1 Crocodile Snogging

As the Dangerous Brothers, Rik Mayall and Ade Edmondson brought us truly anarchic slapstick comedy. Like many of the best performances of Rik Mayall, the characters of Sir Adrian Dangerous and Richard Dangerous were low life, pervert losers. Mayall’s character always thought himself to be intellectually superior and Edmondson always responded to any problem or issue with violence. They simply descend into utter chaos.

2 Drop Dead Fred

As Drop Dead Fred, Hollywood gave Rik Mayall free reign to unleash his craziness on the big screen. Drop Dead Fred is the imaginary friend of Lizzie. Lizzie grew up, confining Drop Dead Fred to a music box. A period of stress brings DDF back into her life – her adult life. Can Drop Dead Fred get Lizzie into any more trouble as a grown up than when she was a child? You betcha!
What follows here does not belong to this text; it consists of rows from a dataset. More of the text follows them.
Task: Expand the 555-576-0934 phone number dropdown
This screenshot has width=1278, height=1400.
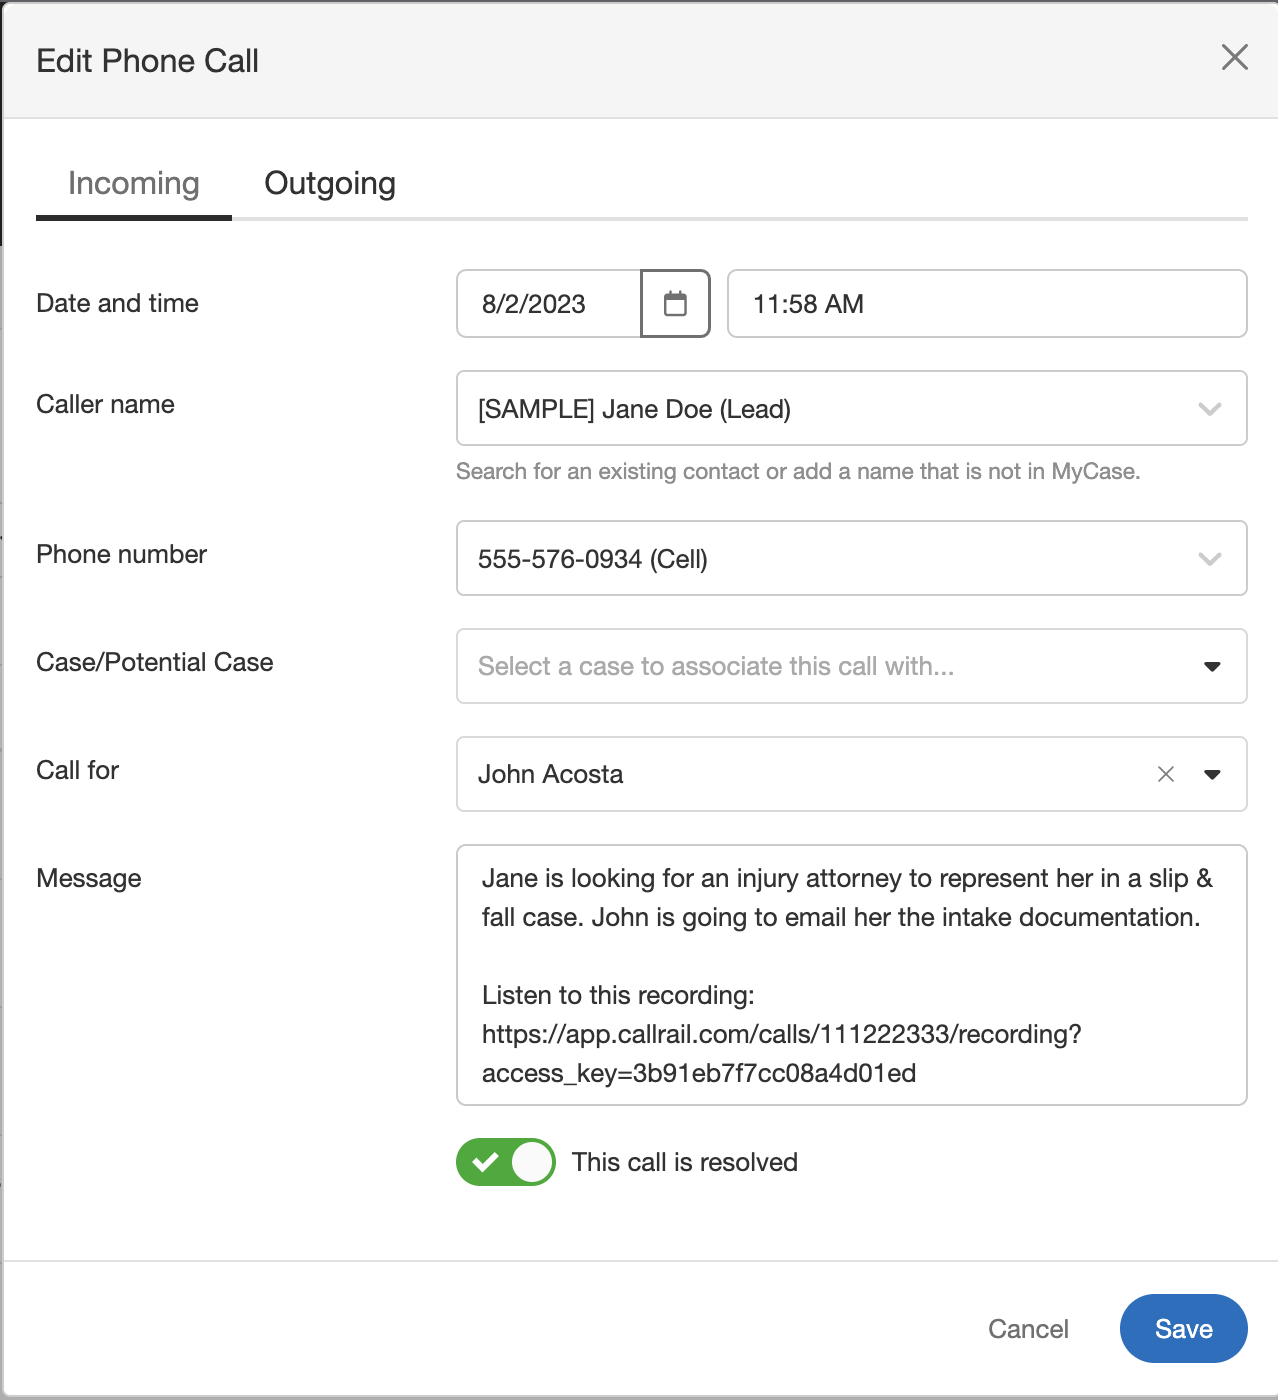Action: pos(820,559)
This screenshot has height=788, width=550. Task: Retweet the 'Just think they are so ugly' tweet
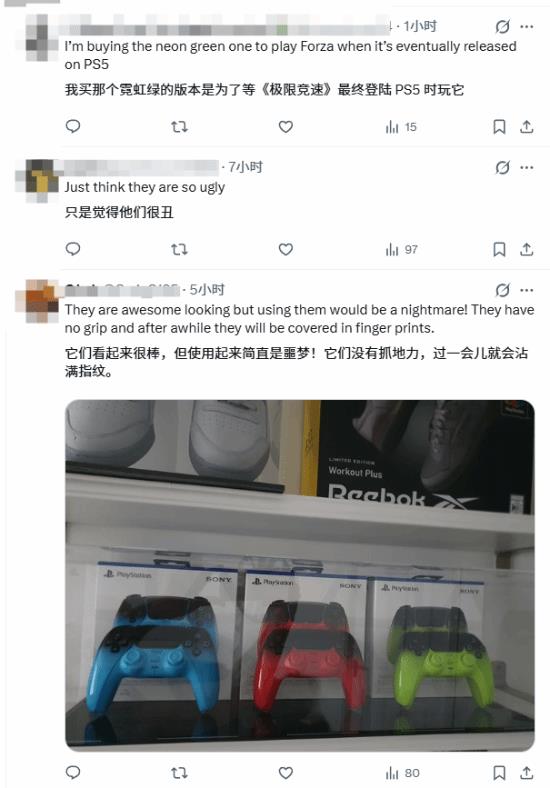[179, 249]
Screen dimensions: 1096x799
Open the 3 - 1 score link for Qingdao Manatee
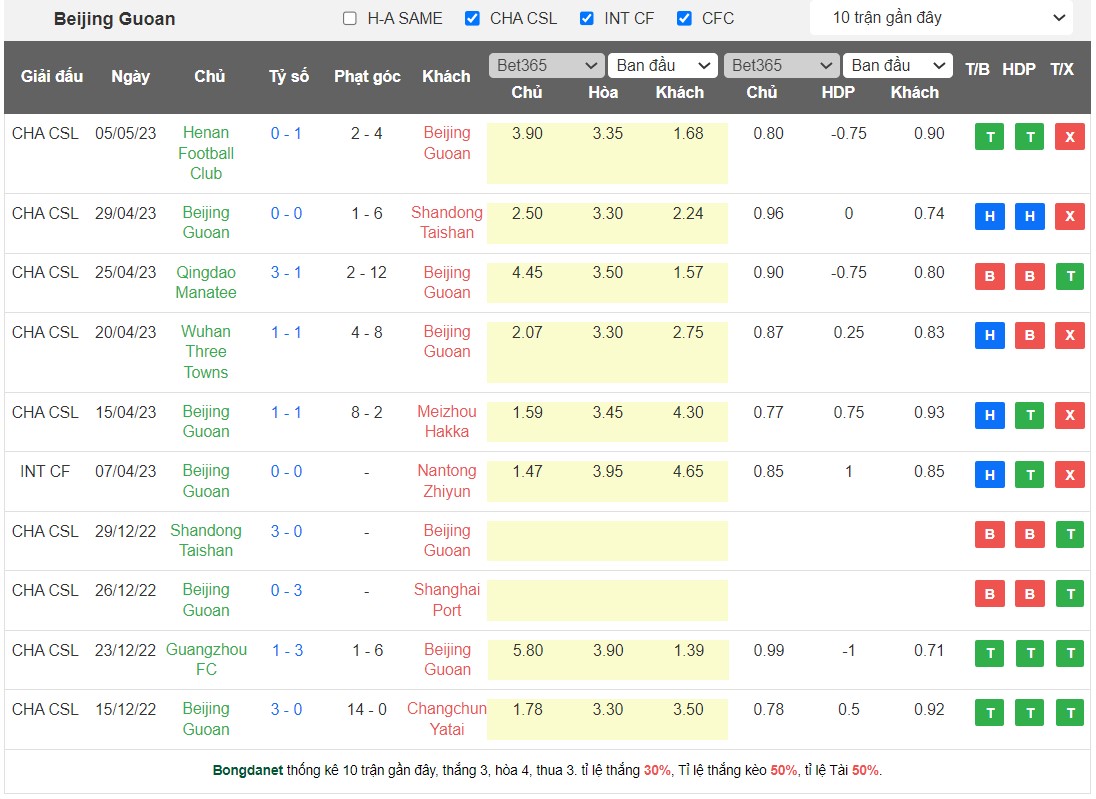point(286,272)
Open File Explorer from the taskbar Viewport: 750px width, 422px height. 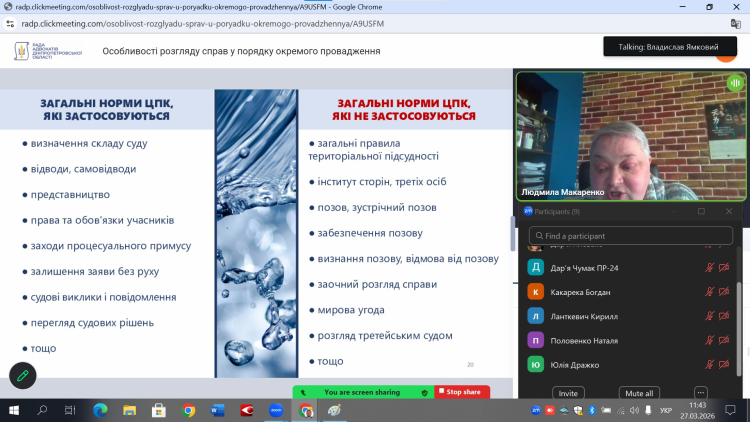pyautogui.click(x=129, y=410)
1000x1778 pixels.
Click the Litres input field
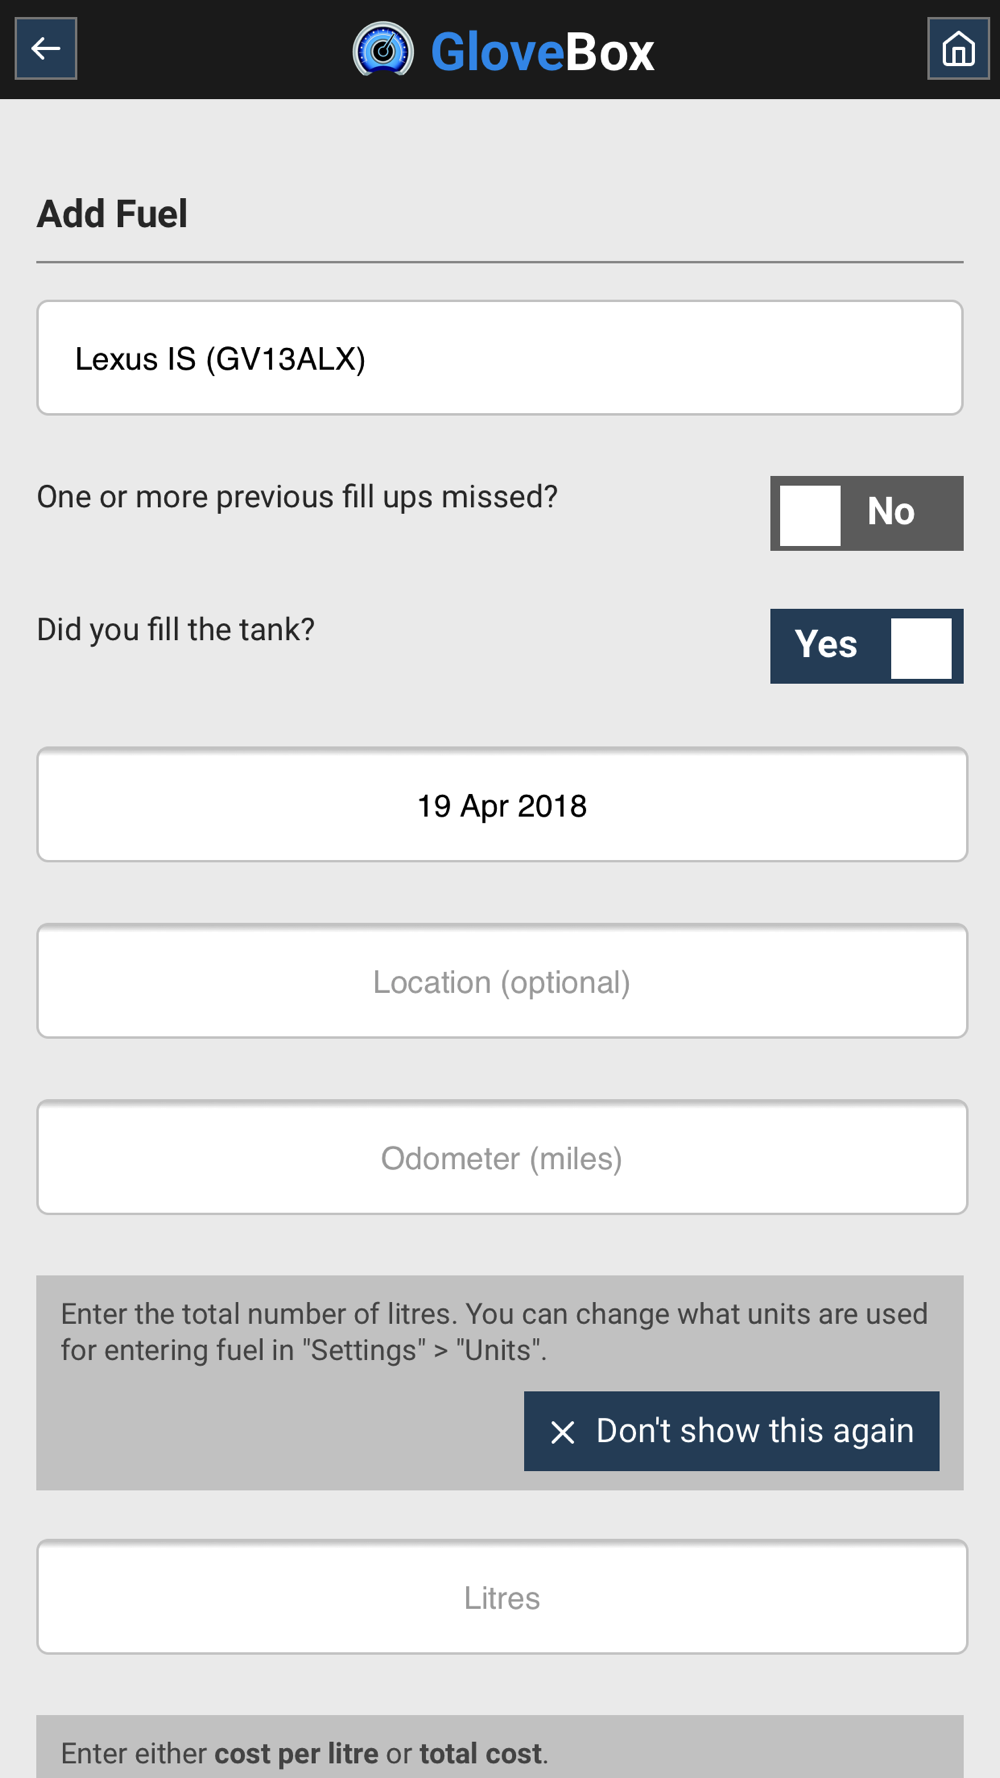click(502, 1597)
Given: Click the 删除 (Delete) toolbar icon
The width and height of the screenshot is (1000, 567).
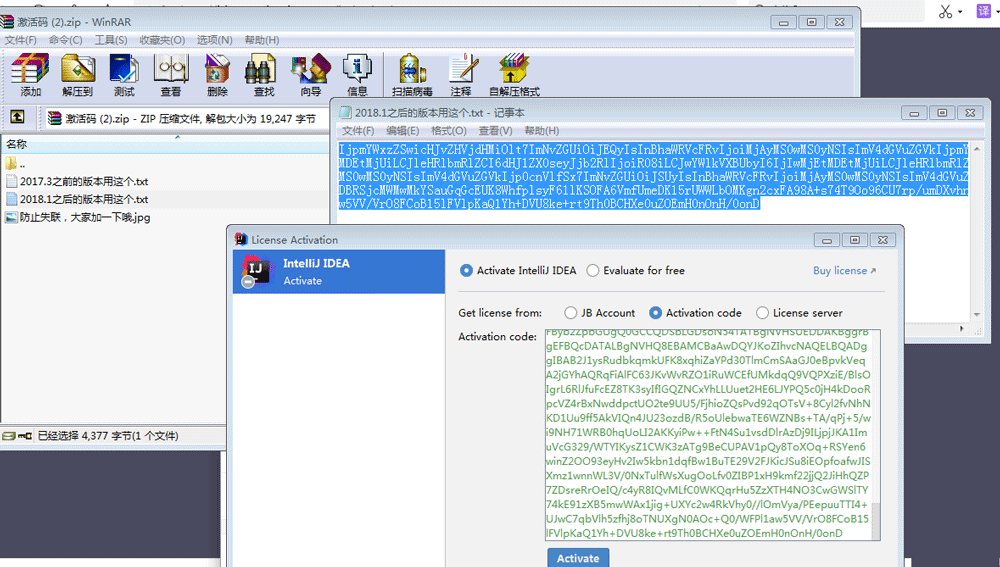Looking at the screenshot, I should pyautogui.click(x=217, y=75).
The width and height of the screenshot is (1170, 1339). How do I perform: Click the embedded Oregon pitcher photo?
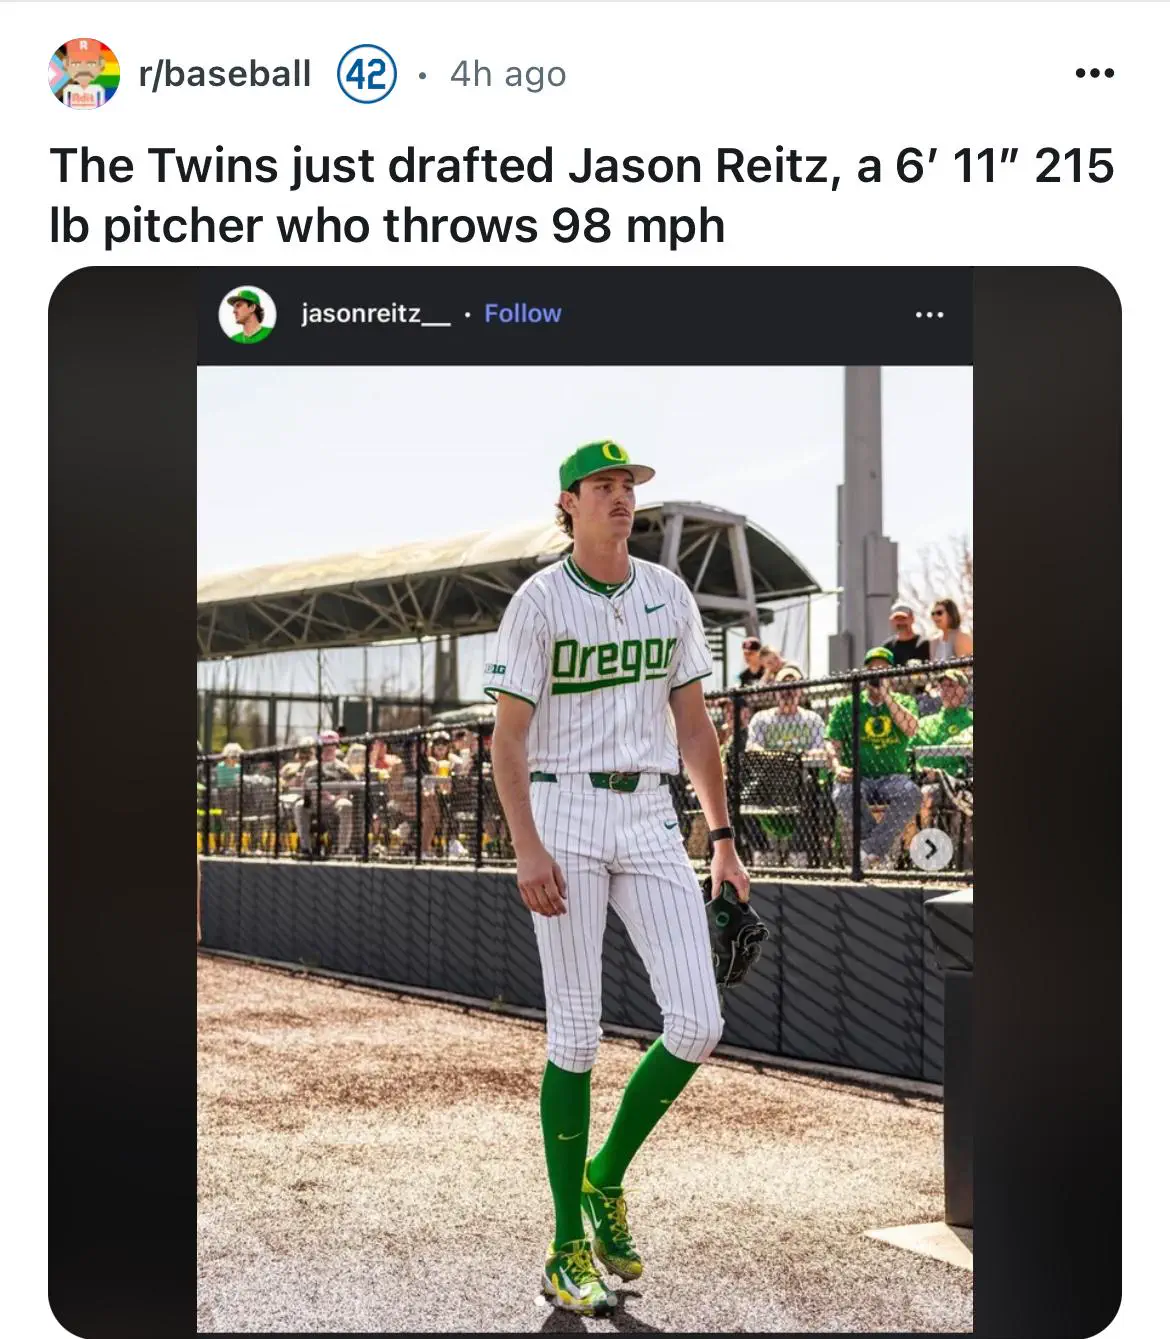585,850
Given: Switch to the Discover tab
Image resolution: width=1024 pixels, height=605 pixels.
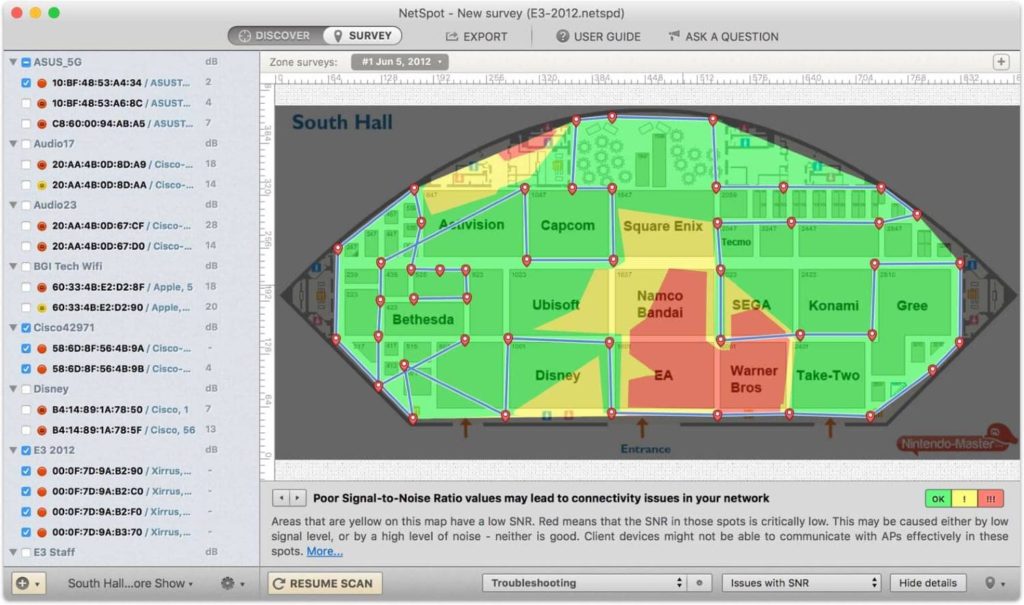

I read somewhere that there was to be a remake of Drop Dead Fred – all I have to say about that is NO!

3 Lord Flashheart

Rowan Atkinson was undoubtedly the star of Blackadder, but I was really surprised when I was writing this to find that Rik Mayall’s character – Lord Flashheart – had only appeared in two episodes. He stole the show both times. Even though he was on screen both times for about three minutes each time, those times are precious and priceless, and funny.

4 Bottom

Bottom was a comedy series that was essentially an extension of the Dangerous Brothers. Richie and Eddie live together in a rat hole. It’s so bad even the cockroaches left. I’d like to say it’s a story of everyday folk, two friends sharing life’s trials and tribulations in a dingy flat. But no, we’re talking Rik Mayall and Ade Edmondson. Everyday folk? I think not. In this classic episode the flatmates have an “altercation” with a gas man. What this clip doesn’t show is what they did with the gas man after they beat him with the frying pan. They stuck him to the ceiling with about 50 yards of Scotch tape!

5 The New Statesman

In recent years we’ve enjoyed some excellent shows about politics but nothing quite like The New Statesman. Easily one of the best Rik Mayall characters is Tory politician Alan B’Stard. B’Stard encapsulates every single undesirable feature a politician really shouldn’t have. He’s a self- promoting, egotistical, slimy, perverted, discompassionate, conniving and disingenuous creep. The one characteristic he has that other politicians don’t – he’s hilarious!

6 Kevin Turvey

If you want to watch something that is laugh out loud ridiculous, Kevin Turvey is your man. There’s a distinct British edge to this character that not everyone will appreciate, but let me tell you that the accent truly is on the money for the area of the West Midlands known as the Black Country. Kevin Turvey was an investigative journalist but as he very rarely left his home town of Redditch – in case he missed a chance to meet with his crush, Theresa Kelly – you will understand that his in-depth exposés had as much depth as a car lot puddle.

7 The People’s Poet

When The Young Ones first landed on our TV screens in 1982, it was really the very first time that parents realized there was a generation gap when it came to “yoof” culture. I remember how my friends and I couldn’t stop talking about it while our parents were incredulous that we could even bring ourselves to watch it. As Rick (said with a slight lisp so it sounded like wrick), Rik represented the voice of the disaffected youth in Thatcher’s Britain. Unfortunately, he was a heartily unlikable character, ineffectual and spineless, a man of words and no action. And, completely delusional, thinking he was God’s gift to the world and women. Even though The Young Ones was early in his career, Rick will always be one of the best performances of Rik Mayall.

Rik Mayall made a massive contribution to British comedy at a significant time. He leaves a fantastic legacy that made millions laugh. RIP Rik! What will you remember best about him?